### SEGMENT DE TEXTE
◇ ◇ ◇ ◇ ◇
Les combats de Bassorah ont fait 700 morts dans les rangs
sadristes en mars et 40 autres à Sadr City, la banlieue populeuse
du Nord-Est de Bagdad, et l’un des fiefs de chef chiite,
dimanche 6 avril et lundi 7 avril, à la veille de la grande
manifestation commémorant le 5me anniversaire de la chute de la
capitale irakienne aux mains des Américains. A la veille de cette
manifestation, le premier ministre Noury al-Malki a menacé de
bannir Moqtada Sadr de la vie politique irakienne si le dignitaire
religieux n’ordonnait pas la dissolution de sa milice, forte de
60.000 combattants et regroupés au sein de «l’Armée du Mahdi».
Se voulant comme une démonstration de force contre
l’occupation américaine en même temps qu’un plébiscite
populaire en faveur du dignitaire religieux, une manifestation prévue
pour le 9 avril, commémorant le cinquième anniversaire de la
chute de Bagdad, a été annulée. En réplique, les partisans du
chef chiite ont dressé des barricades sur la route menant à leur
fief de «Sadr-city »et menacé de rompre la trêve qui les lie
au gouvernement central depuis Août 2007. Près d’un millier de
soldats gouvernementaux ont préféré rallié les rangs de
l’Armée du Mahdi» plutôt que de réceptionner la reddition
des armes des insurgés.
Le scénario pourrait donc se dérouler selon un schéma
contraire à celui conçu par les stratèges républicains:
-D’abord, Moqtada Sadr n’a pas pour vocation d’être une
victime sacrificielle que l’on immole pour apaiser la colère
des dieux, selon les rites anciens des sociétés primitives, ou
dans le cas d’espèce, pour satisfaire les ambitions post-présidentielles
de George Bush.
◇ ◇ ◇ ◇ ◇
### EXTRAIT DE DONNÉES

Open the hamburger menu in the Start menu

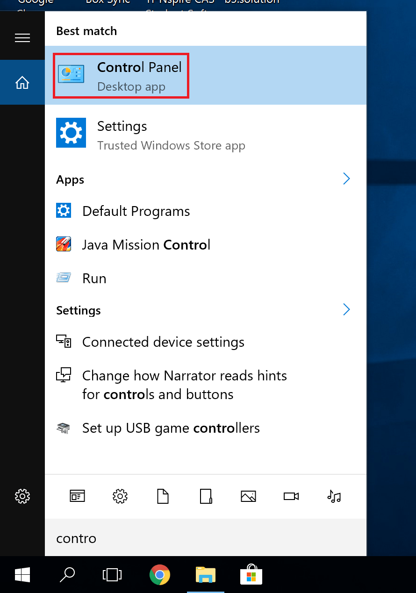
◇ ◇ ◇ ◇ ◇
Dites si chacune des affirmations suivantes concorde avec le texte sur Moqtada Sadr, en répondant par oui ou non et en citant textuellement les mots décisifs du texte.
1. La milice de Moqtada Sadr compte 60 000 combattants.
2. La manifestation prévue pour le 9 avril s'est déroulée comme prévu.
3. La trêve entre les partisans du chef chiite et le gouvernement central remonte à janvier 2007.
Les lignes n'ont aucun rapport avec le texte sur Moqtada Sadr.

1. Oui : « forte de 60.000 combattants ».
2. Non : « a été annulée ».
3. Non : « depuis Août 2007 ».